I have recently started using Linux on my laptop and I really like it. Especially I am overwhelmed by the ability to customize the desktop environment in Linux. I start reading about it and I learned that you can replace the Windows shell in Windows 7 which I use on my desktop computer. However I was wondering would it affect my ability to run windows programs in any way? At the moment I use some Windows only programs that I need to run. Are there any downfalls of using custom shell on Windows?
Nope it won't because when you replace the "shell" in windows you're actually only replacing the UI and the user interface has nothing to do with the programmes you run.
I haven't done it since XP but the principle is the same, it's just a visual tweak.
It's not like Linux where the shell is like Windows over DOS and much more involved.
I expect that a replacement shell could cause problems, although most likely it will not cause many problems (and might not cause any noticeable problems). As an example, 4DOS was a new shell for the MS-DOS platform that pre-dated Windows 95. Compatibility was very high, but not absolute. For anything important, be sure to back up important data first and perform careful tests until you are satisfied that things keep working as expected.
Note that the "shell" in Windows refers to the user interface that interacts with the user, and so involves graphics. If you simply want an alternate command line prompt, you can install it and make an icon for it, and that is unlikely to affect many programs that are heavily graphical in nature.
Years ago, one reason to use an alternate shell was that an alternate shell may have fewer requirements of system resources. Since then, computers have become more powerful, enough that the system requirements of Microsoft's shell are typically met easily.

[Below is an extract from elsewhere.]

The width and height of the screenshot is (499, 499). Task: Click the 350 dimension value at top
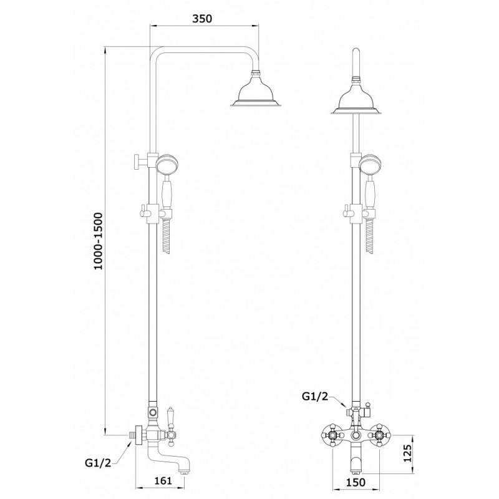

You may wish to consider whether shell replacement is needed. Back in the DOS days, it was a good idea because the default COMMAND.COM shell was pretty limited. With a new Windows shell, many of the changes can be done using add-ons rather than replacing Microsoft's shell. Such an approach may be less likely to break as Microsoft changes how Windows works (with newer releases of Windows). Even if you do decide to use a third party program which could be used as a shell, you may wish to check whether much of its functionality can be achieved by running the software from within the Windows shell, rather than replacing the Windows shell.